The proposed merger between Capital First and IDFC Bank will have to pass all regulatory hurdles. The merged organization will have to raise a whopping Rs. 4, 000 crore in order to adhere to regulatory guidelines and obligations linked to liquidity. The buyout organization will also have to slash its stake by almost ½ of a percentage point approximately. The newly formed bank will have to purchase government bonds in higher numbers in order to adhere to the SLR (statutory liquidity ratio) and keep funds aside as its CRR (cash reserve ratio) which is essentially the proportion of total deposits that all Indian banks have to maintain with the apex bank or the RBI (Reserve Bank of India).
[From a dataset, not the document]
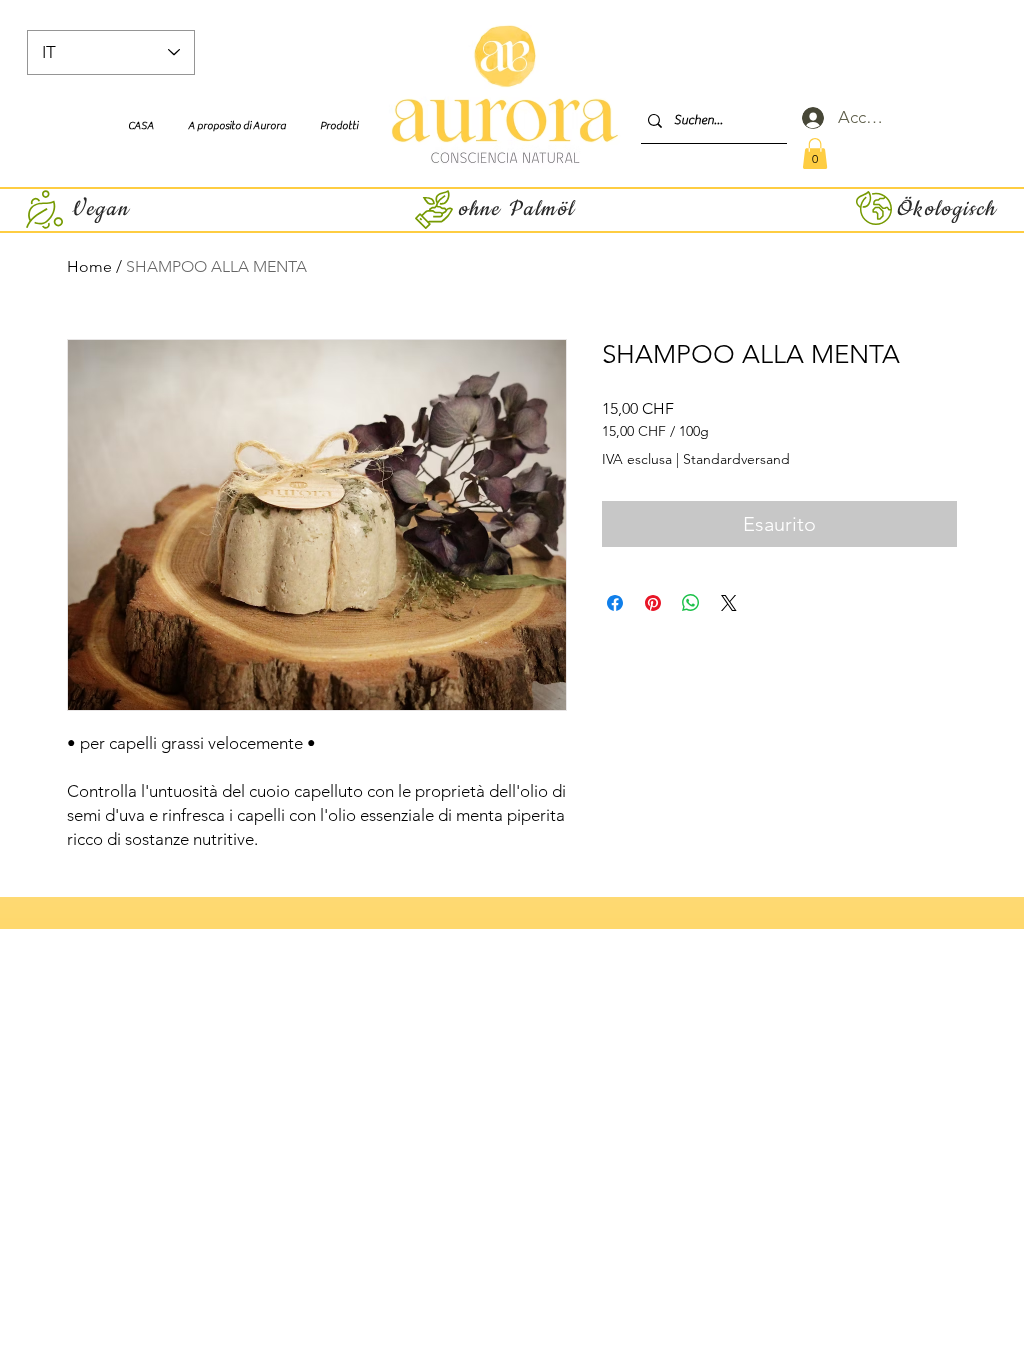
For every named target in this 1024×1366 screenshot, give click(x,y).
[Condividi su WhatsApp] (691, 603)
Experts state that Rs. 5-6, 000 crore could be an estimated sum required by the merged entity in order to have the merger go through without running into regulatory headwinds. The combined entity, as per reports, already has surplus SLR and CRR of more than Rs. 2, 000 crore and getting hold of another Rs. 3-4, 000 crore should not be too difficult as per experts. The newly formed entity has not got its official name as of yet. The focus will be firmly on retail and V Vaidyanathan will head the new entity as per reports.
The partners are planning to create a mega bank with asset sizes exceeding Rs. 88, 000 crore along with 194 branches in total and more than 5 million customers. IDFC Bank’s shareholders will be getting a share of Capital First for every 13.9 shares held by them. Warburg Pincus owns approximately 35% in Capital First and it will have to sell some stocks in order to adhere to regulatory guidelines for banks. No entity can own in excess of 10% of a bank other than its promoter and minus dilution, the stake of Warburg Pincus in this new entity will be around 10.5%. IDFC will also have to purchase more shares since the holdings will go below the regulatory 40% mandated by the RBI when it received the banking license back in the year 2014. The stake will be around 36-37% in the new firm and increasing this to the required 40% will necessitate investments of around Rs. 1, 000-1, 200 crore. No jobs will be lost as a result of this merger.